By Liam Hanlon
The Philippines has a tumultuous relationship with its mining sector. Mining provides foreign investment, boosts GDP, and creates jobs that stimulate local economies, but also has a long track record of environmental catastrophes, violent conflict, and confrontations with local communities.
The recent peace deal in Mindanao, however, provides a chance to change the character of mining in the Philippines. It presents an opportunity to both protect communities and the environment, as well as increase foreign investments on mining projects.
Mindanao contains more than one third of the untapped mineral reserves in the Philippines, which includes copper, gold, nickel, iron, chromite and manganese. This lucrative investment opportunity has grabbed the attention of mammoth US and Australian mining companies, such as Australia’s Indophil Resources and U.S.-based St. Augustine Gold & Copper. Security improvements arising from the MILF peace deal will advance rule of law and reduce the chance of rebel attacks on mining projects.
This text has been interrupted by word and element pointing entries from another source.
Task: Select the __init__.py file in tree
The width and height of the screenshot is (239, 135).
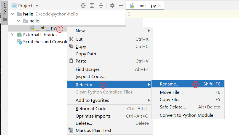Action: (x=45, y=28)
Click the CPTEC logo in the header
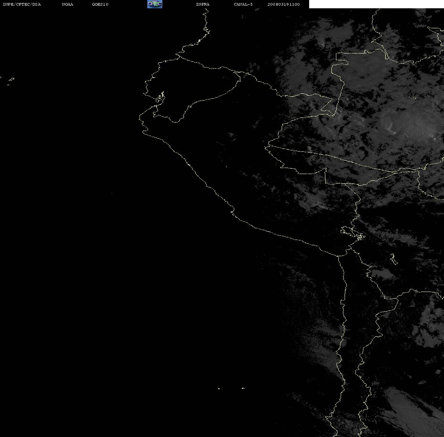The height and width of the screenshot is (437, 444). click(x=155, y=4)
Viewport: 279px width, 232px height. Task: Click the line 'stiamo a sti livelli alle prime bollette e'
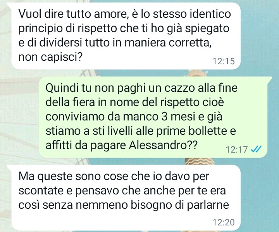[x=141, y=131]

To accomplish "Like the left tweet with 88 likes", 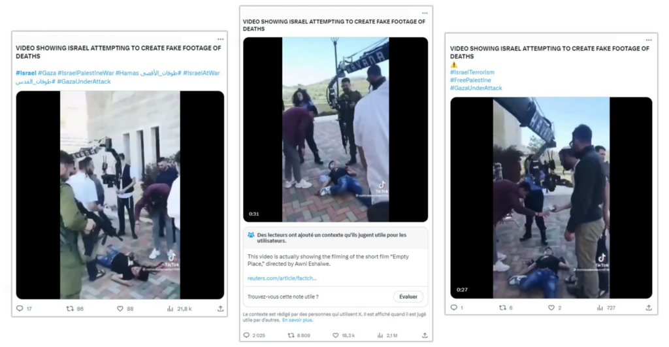I will click(x=120, y=308).
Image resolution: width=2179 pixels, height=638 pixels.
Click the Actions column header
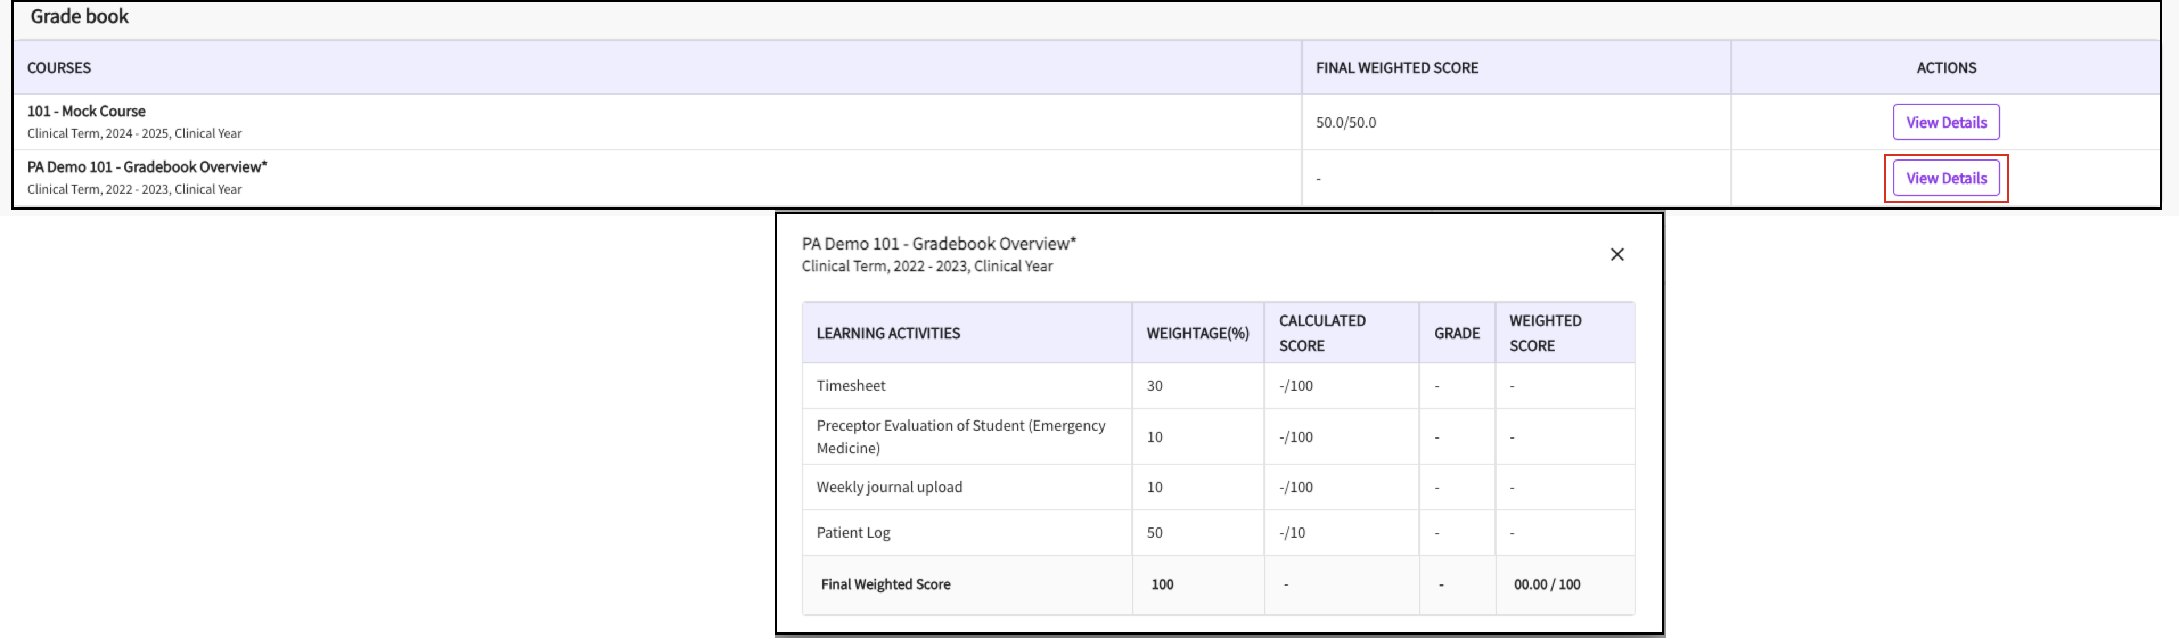[1946, 68]
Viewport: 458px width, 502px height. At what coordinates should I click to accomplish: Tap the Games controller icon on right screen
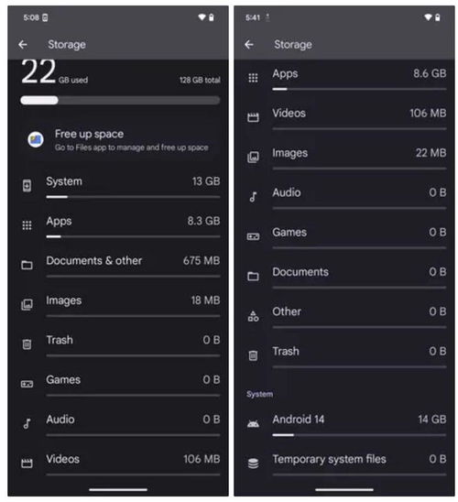[x=253, y=236]
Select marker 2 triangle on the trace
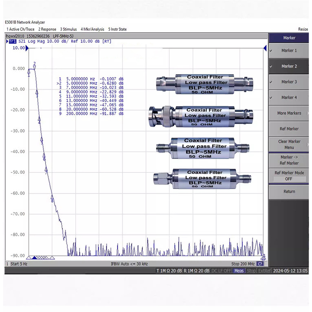The height and width of the screenshot is (312, 312). [x=34, y=68]
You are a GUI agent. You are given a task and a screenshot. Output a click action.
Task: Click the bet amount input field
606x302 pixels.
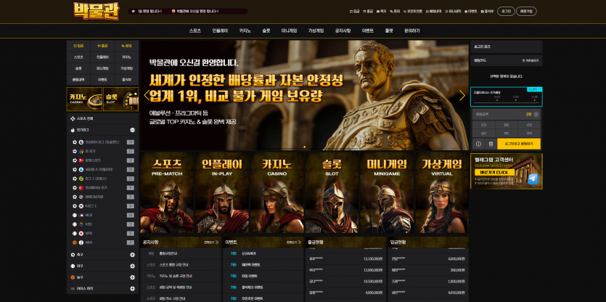506,115
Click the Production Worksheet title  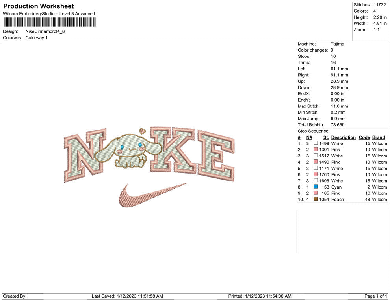click(x=38, y=6)
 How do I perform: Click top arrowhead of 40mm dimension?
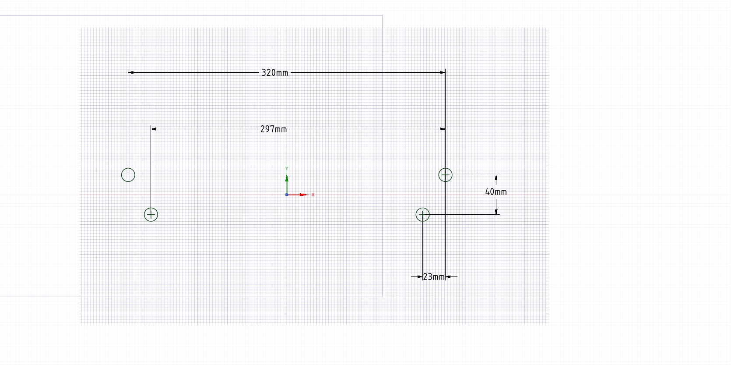tap(496, 178)
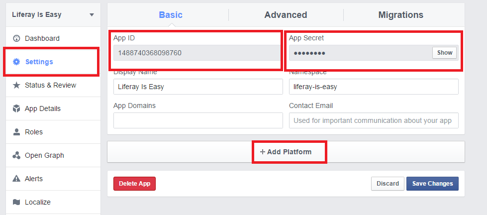Click the Status & Review star icon
The height and width of the screenshot is (215, 487).
click(x=16, y=85)
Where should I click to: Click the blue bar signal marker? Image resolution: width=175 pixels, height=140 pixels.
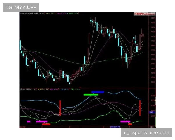(x=97, y=92)
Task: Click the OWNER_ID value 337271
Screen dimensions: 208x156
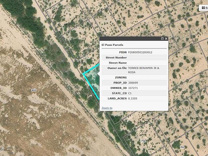Action: coord(133,88)
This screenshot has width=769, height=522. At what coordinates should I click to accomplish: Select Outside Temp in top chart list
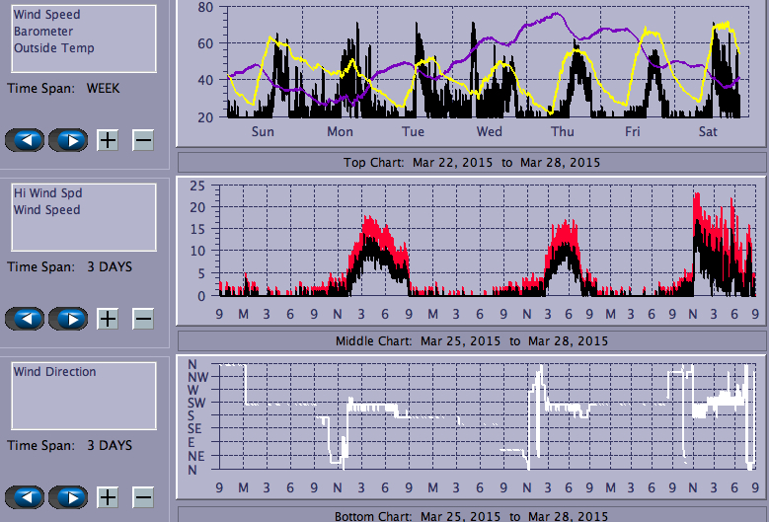(54, 48)
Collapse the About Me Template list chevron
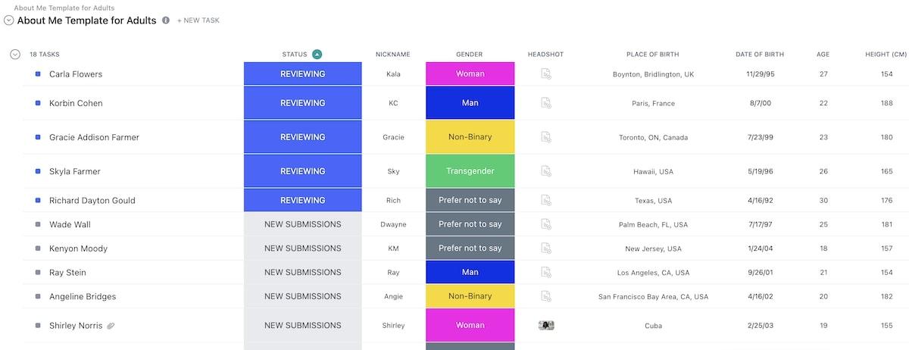The height and width of the screenshot is (350, 909). (9, 20)

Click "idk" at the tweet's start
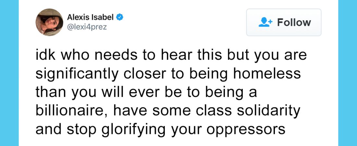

The deal also presents Philippines president Benigno Aquino with a public platform to launch his mining policy reform, embodied in Executive Order 79. This establishes environmental safeguards, increases government revenues on mining projects to 5 percent, and streamlines national and local protocols on permits. Although it has been blocked at the Implementing Rules and Regulation stage, Aquino has vowed a moratorium on new projects until reform is passed.
The Philippines also entered into the Extractive Industries Transparency Initiative, a global initiative that sets standards and best practices for member countries, which will provide international legitimacy for his reform efforts.
Traditionally, Manila has sold mining rights to local and foreign companies as a means of overcoming poverty. Aquino and previous administrations pursued aggressive mining polices, and corporate mining permits have multiplied under Aquino. The mining sector’s value is expected to increase by more than $4.5 billion by 2016. Aquino toured Australia and New Zealand in early October, elaborating on the multitude of mining ventures available to foreign investors.
That said, difficulties remain. In August, the Philippines-based Philex Mining corp. failed to contain a leak at its Padcal Mine in Benguet, which led to wastewater and contaminants flowing into the nearby Balog Creak and the Agno River. The company was forced to shut down its operations, and may be fined more than $8 million by the Department of Environment and Natural Resources
Foreign companies are also feeling the pressure. Local government, compelled by constituent communities who want to limit foreign mining projects, often override or block mining permits awarded by Manila. Local leaders are also unable to reign in armed rebel groups. The Communist People’s Army, one of the insurgent groups in the south, launched over 600 attacks on mining, logging and plantation companies between January 2011 and July 2012.
The developments in Mindanao contain all the ingredients needed for substantial change in the mining industry. The MILF peace deal has improved conditions for investment and opened up new opportunities, while Aquino’s reform agenda has the potential to genuinely transform mining practices.
Multinationals will play a vital role in this equation. Companies should support Aquino’s reform efforts, which will not only promote community development and environmental protection, but also guarantee long-term, sustainable mining projects that will generate gainful returns. And most important, international attention is focused on Mindanao, ensuring that the world will be watching.
Mr. Liam Hanlon is a researcher with the CSIS Chair for Southeast Asia Studies.